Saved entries
※ ※ ※
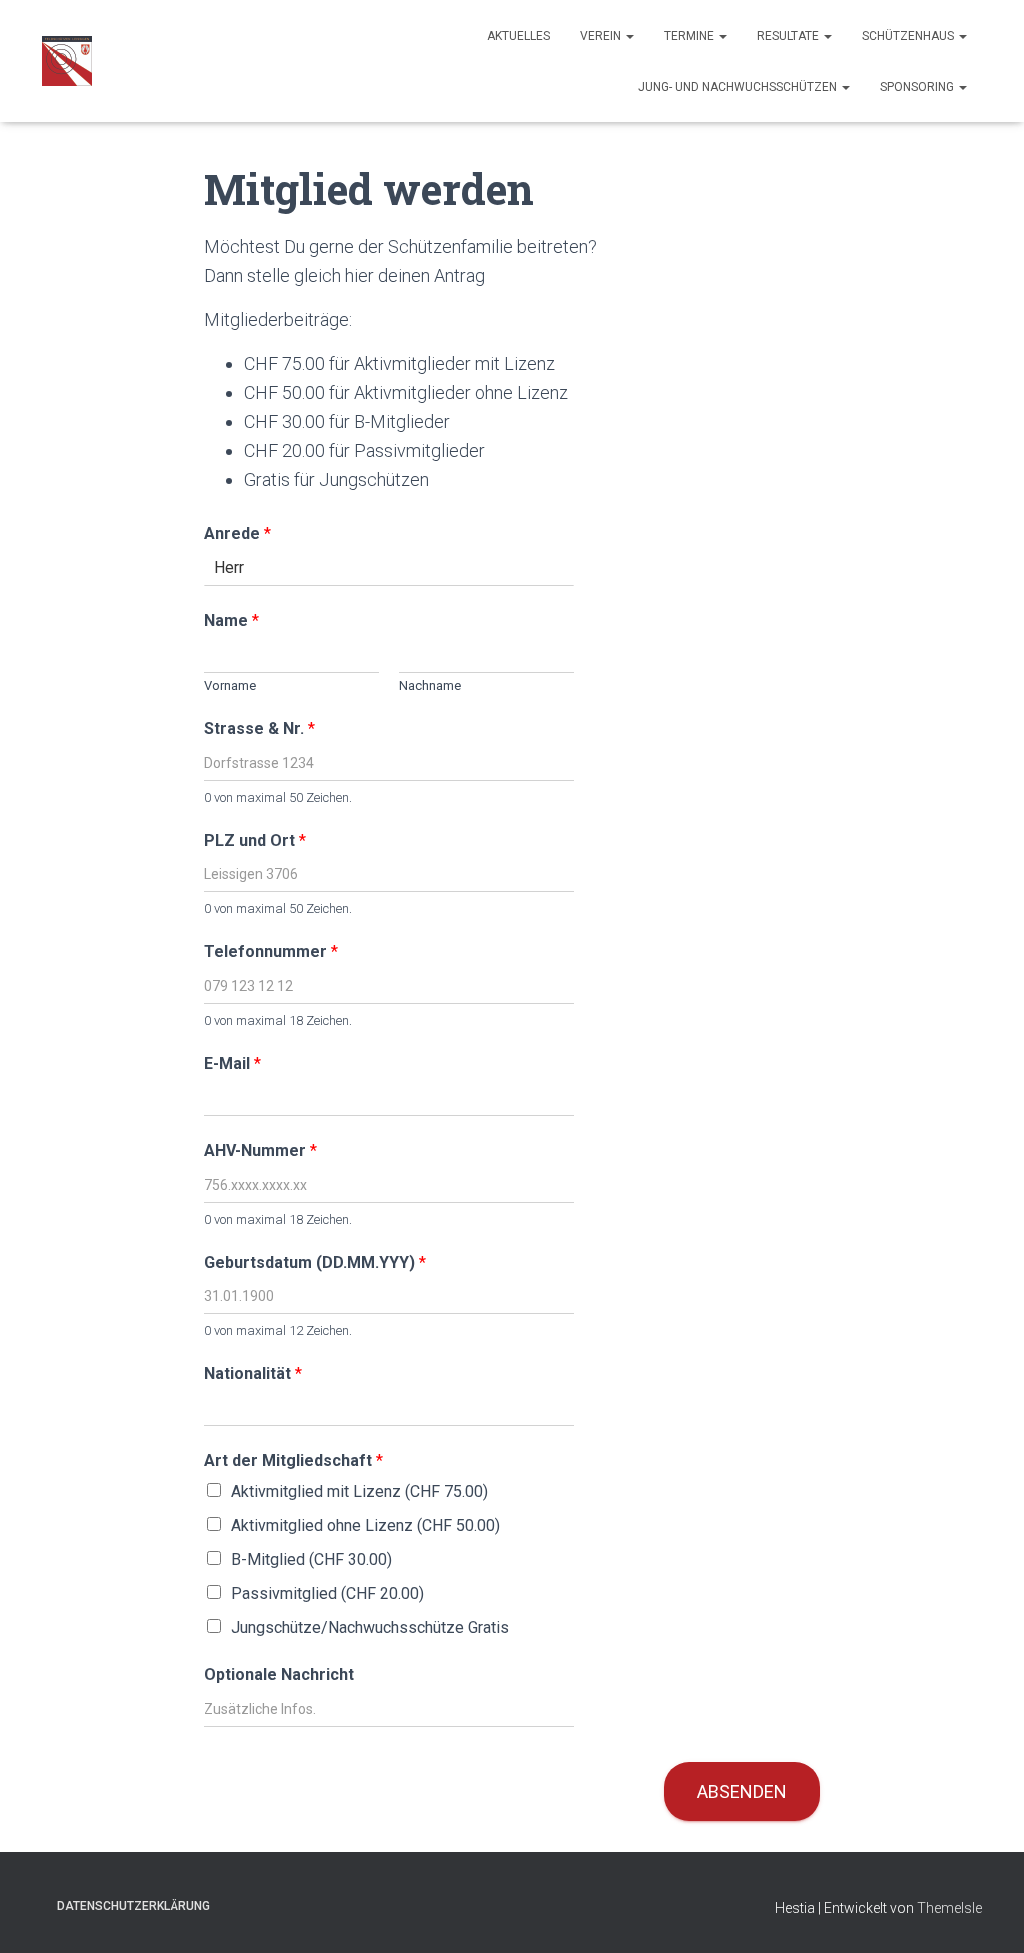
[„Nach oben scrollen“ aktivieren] (984, 1913)
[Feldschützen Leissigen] (67, 61)
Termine (690, 36)
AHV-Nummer (260, 1150)
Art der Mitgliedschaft (293, 1460)
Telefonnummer (271, 951)
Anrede (237, 533)
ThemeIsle (949, 1908)
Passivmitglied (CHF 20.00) (327, 1593)
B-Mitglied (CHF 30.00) (311, 1559)
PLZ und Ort (255, 840)
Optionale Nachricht (279, 1674)
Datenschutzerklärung (133, 1906)
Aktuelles (518, 36)
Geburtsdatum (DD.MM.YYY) (315, 1262)
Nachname (430, 685)
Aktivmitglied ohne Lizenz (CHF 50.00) (365, 1525)
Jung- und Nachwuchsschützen (739, 87)
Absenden (742, 1791)
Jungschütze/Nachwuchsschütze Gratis (370, 1627)
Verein (602, 36)
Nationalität (253, 1373)
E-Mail (232, 1063)
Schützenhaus (909, 36)
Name (231, 620)
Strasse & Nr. (259, 728)
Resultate (789, 36)
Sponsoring (918, 87)
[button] (629, 36)
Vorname (230, 685)
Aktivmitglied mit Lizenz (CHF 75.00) (359, 1491)
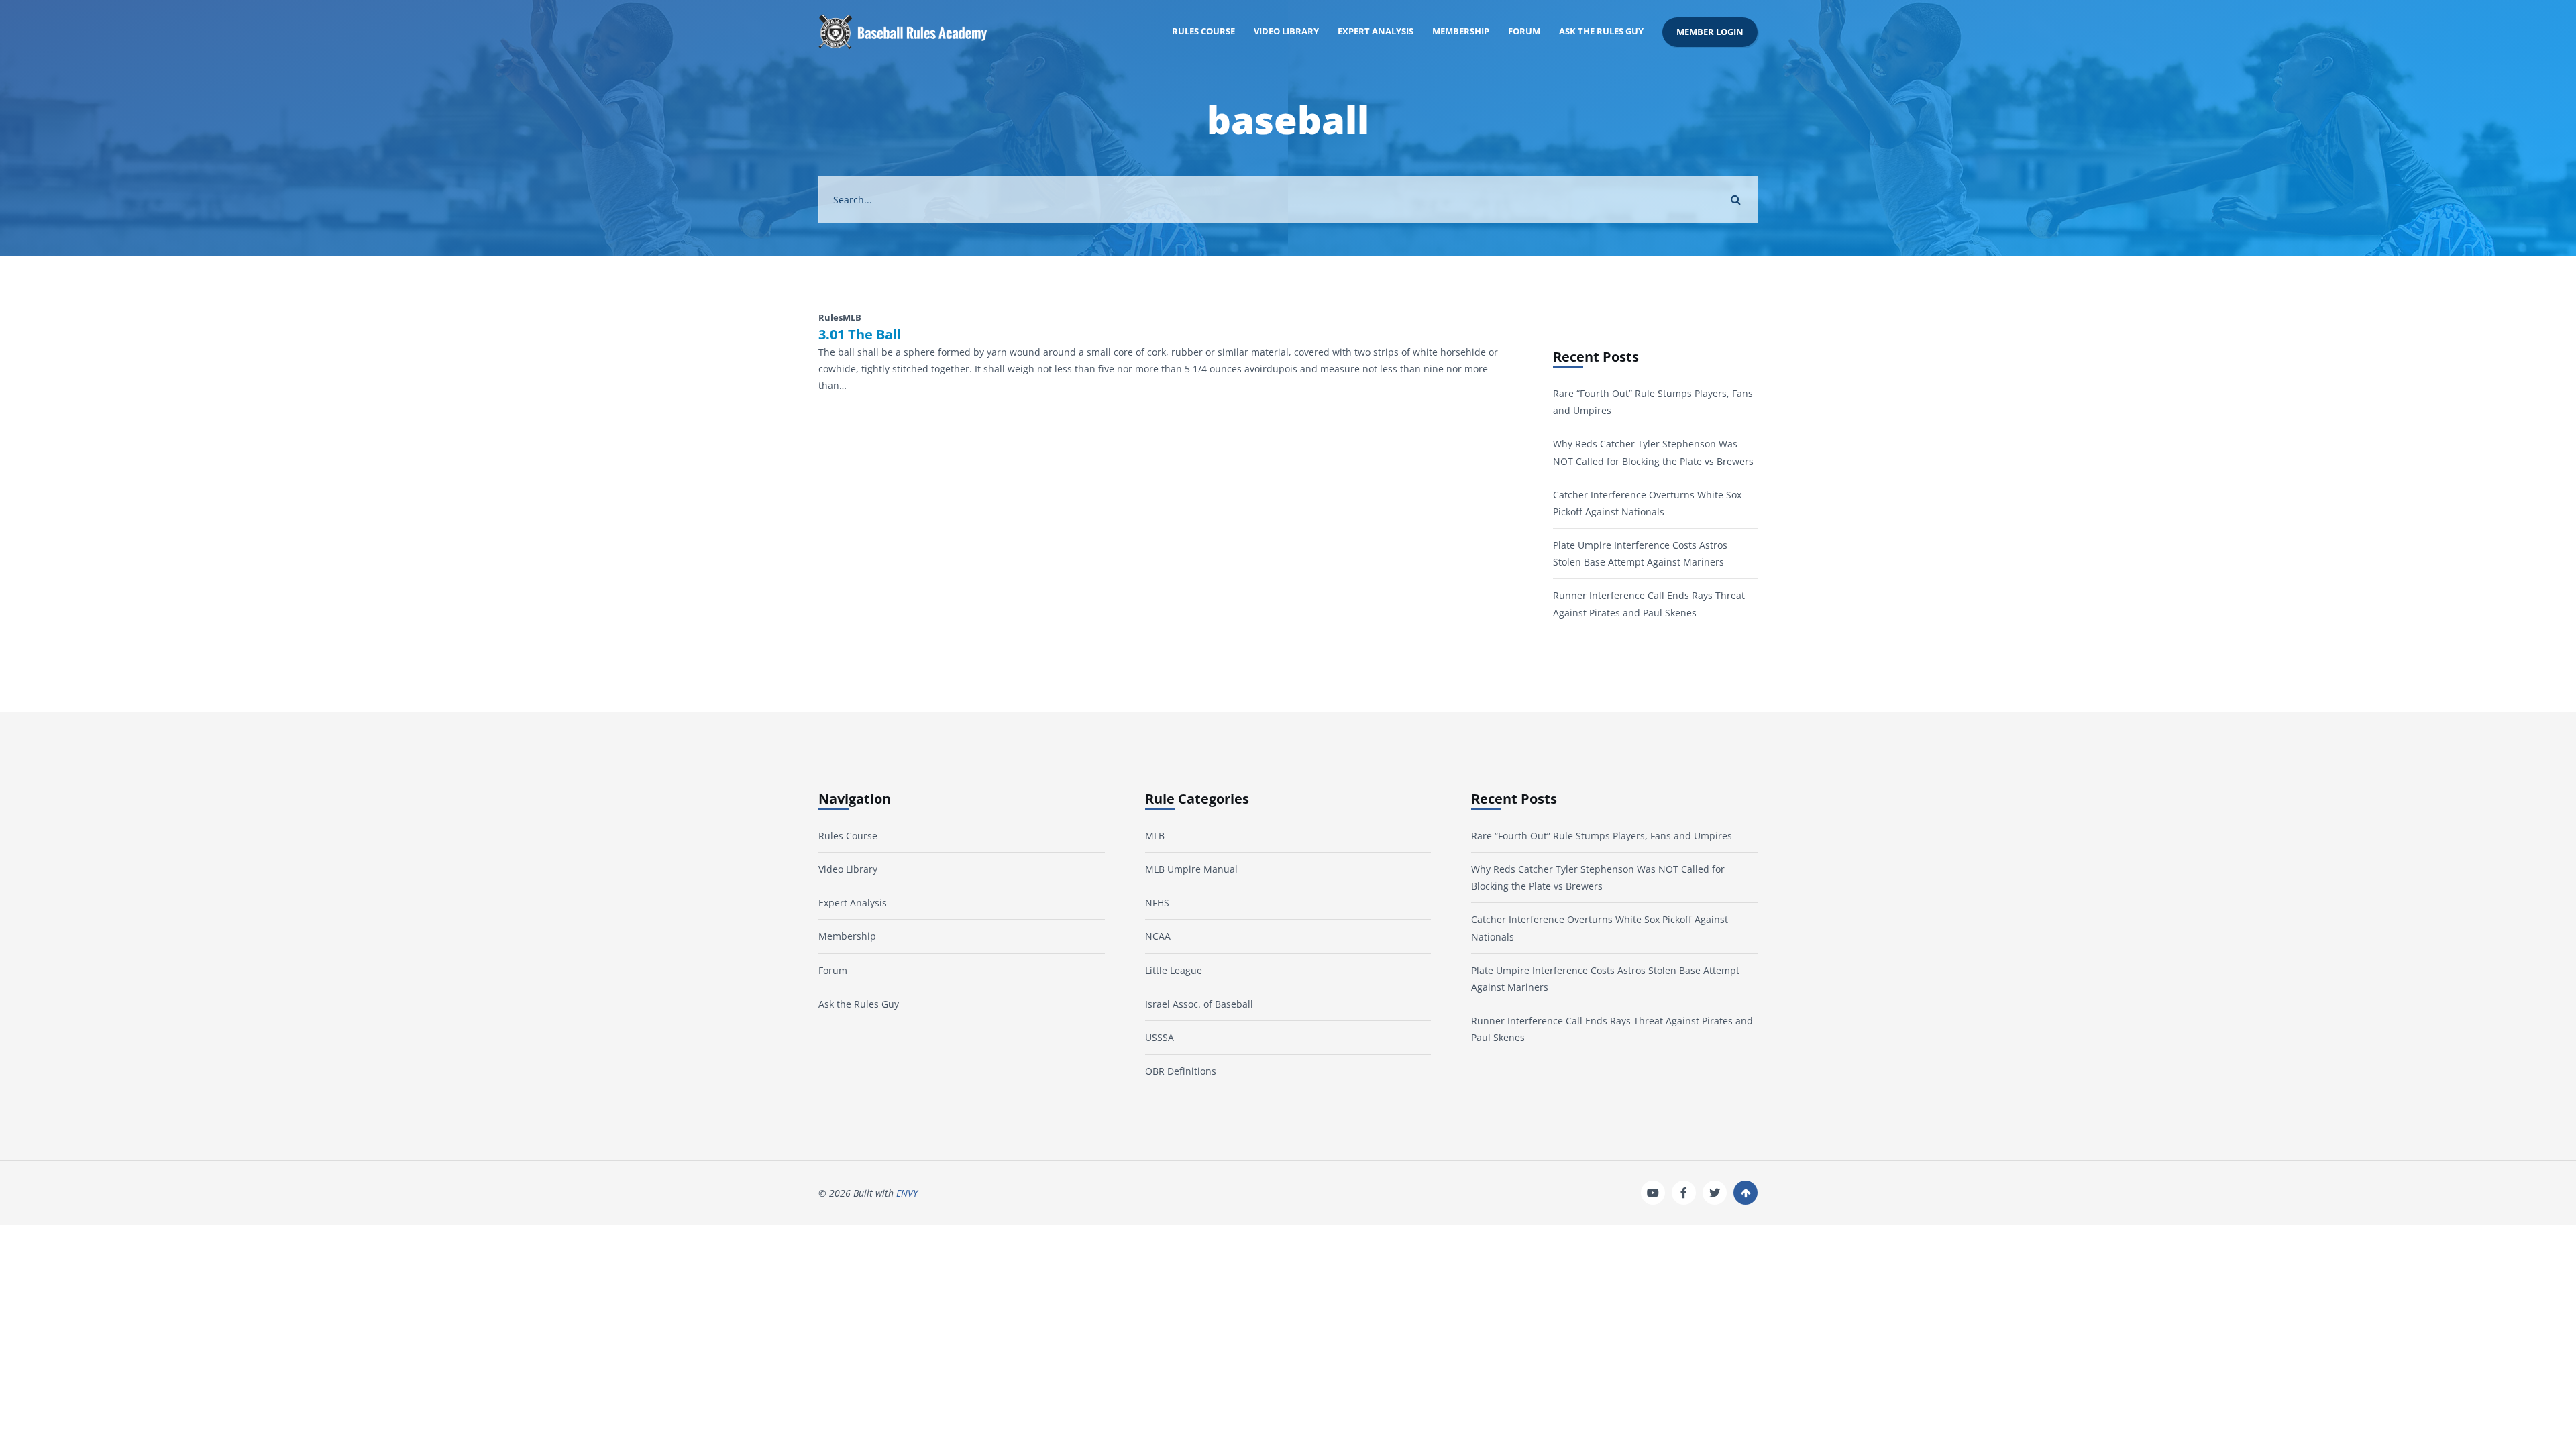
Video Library (1286, 31)
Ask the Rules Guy (1601, 31)
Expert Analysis (1375, 31)
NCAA (1158, 936)
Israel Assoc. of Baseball (1199, 1004)
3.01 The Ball (859, 334)
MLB (1155, 835)
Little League (1173, 970)
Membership (1460, 31)
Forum (1524, 31)
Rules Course (1203, 31)
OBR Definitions (1180, 1071)
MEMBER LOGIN (1709, 32)
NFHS (1157, 902)
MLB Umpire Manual (1191, 869)
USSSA (1159, 1037)
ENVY (907, 1193)
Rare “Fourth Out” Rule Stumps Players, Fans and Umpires (1601, 835)
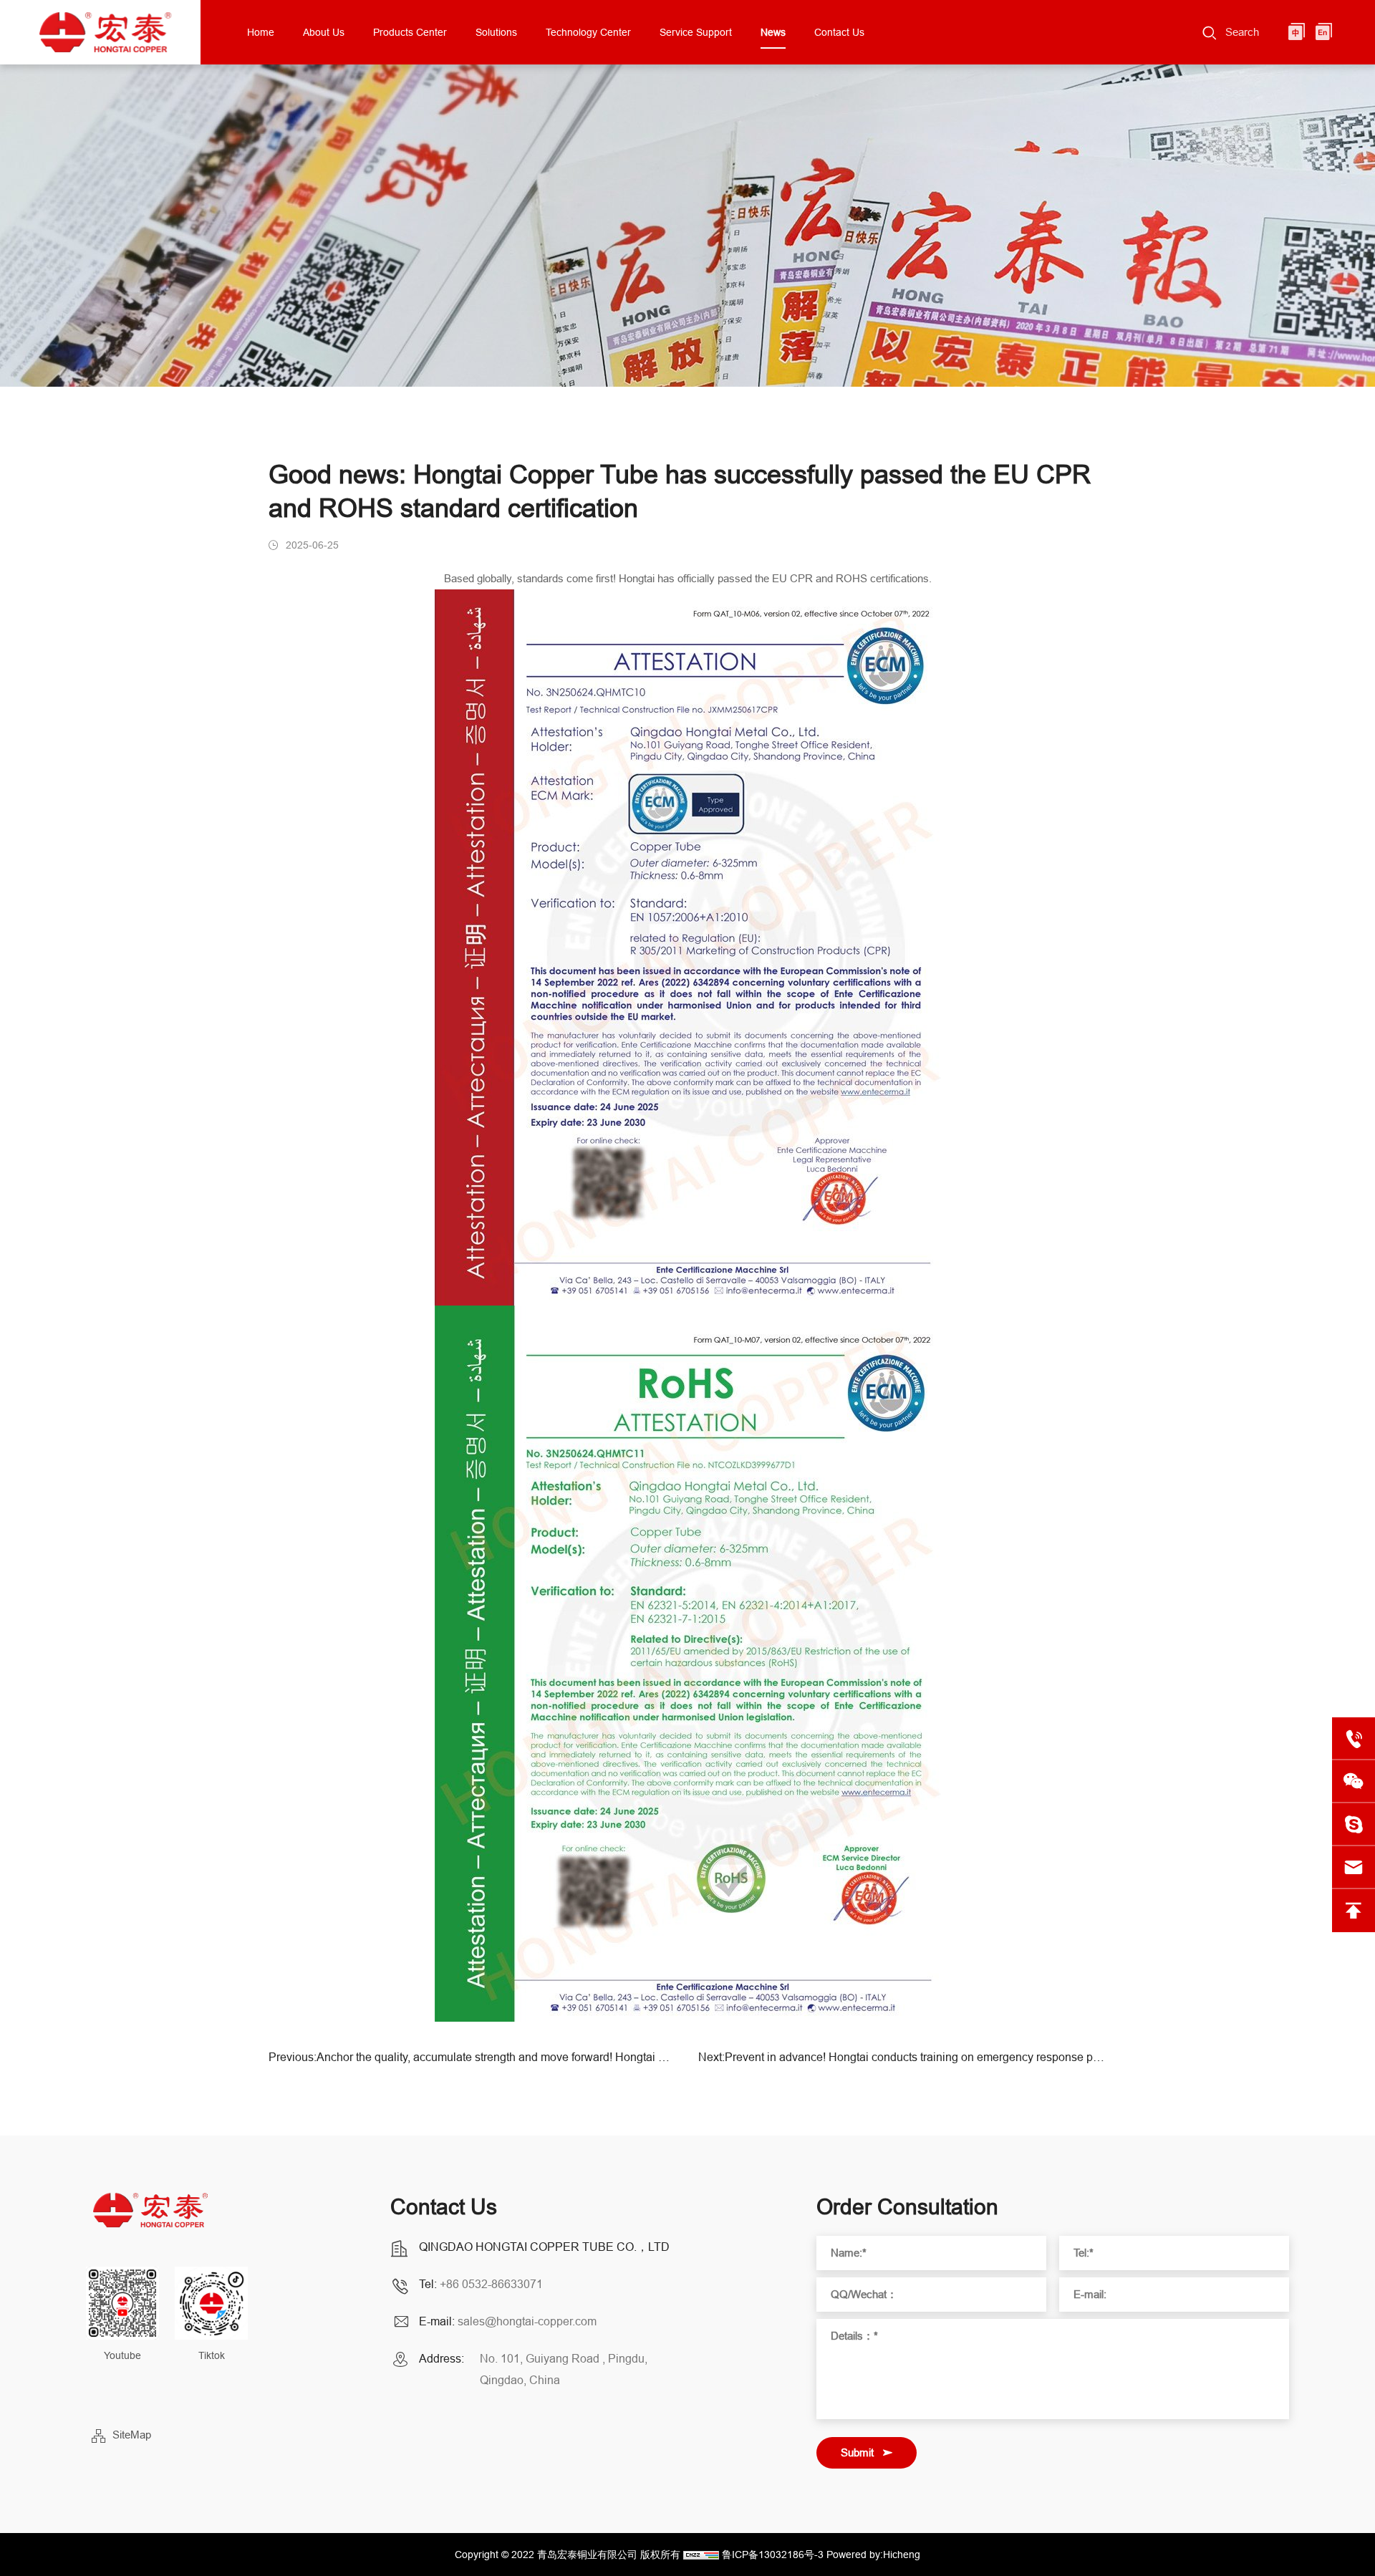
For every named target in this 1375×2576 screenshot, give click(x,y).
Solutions (496, 32)
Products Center (410, 32)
※ ※ ※
Every line above should be retyped exactly; the pictures do not belong in the copy.

- EXERCISE SOLUTION:
[„Nach oben scrollen“ aktivieren] (984, 1913)
[Feldschützen Leissigen] (67, 61)
Termine (690, 36)
AHV-Nummer (260, 1150)
Art der Mitgliedschaft (293, 1460)
Telefonnummer (271, 951)
Anrede (237, 533)
ThemeIsle (949, 1908)
Passivmitglied (CHF 20.00) (327, 1593)
B-Mitglied (CHF 30.00) (311, 1559)
PLZ und Ort (255, 840)
Optionale Nachricht (279, 1674)
Datenschutzerklärung (133, 1906)
Aktuelles (518, 36)
Geburtsdatum (DD.MM.YYY) (315, 1262)
Nachname (430, 685)
Aktivmitglied ohne Lizenz (CHF 50.00) (365, 1525)
Jung- und Nachwuchsschützen (739, 87)
Absenden (742, 1791)
Jungschütze/Nachwuchsschütze Gratis (370, 1627)
Verein (602, 36)
Nationalität (253, 1373)
E-Mail (232, 1063)
Schützenhaus (909, 36)
Name (231, 620)
Strasse & Nr. (259, 728)
Resultate (789, 36)
Sponsoring (918, 87)
[button] (629, 36)
Vorname (230, 685)
Aktivmitglied mit Lizenz (CHF 75.00) (359, 1491)
Video Library (1286, 31)
Ask the Rules Guy (1601, 31)
Expert Analysis (1375, 31)
NCAA (1158, 936)
Israel Assoc. of Baseball (1199, 1004)
3.01 The Ball (859, 334)
MLB (1155, 835)
Little League (1173, 970)
Membership (1460, 31)
Forum (1524, 31)
Rules Course (1203, 31)
OBR Definitions (1180, 1071)
MEMBER LOGIN (1709, 32)
NFHS (1157, 902)
MLB Umpire Manual (1191, 869)
USSSA (1159, 1037)
ENVY (907, 1193)
Rare “Fourth Out” Rule Stumps Players, Fans and Umpires (1601, 835)
For every named target in this 1375×2576 screenshot, give click(x,y).
Solutions (496, 32)
Products Center (410, 32)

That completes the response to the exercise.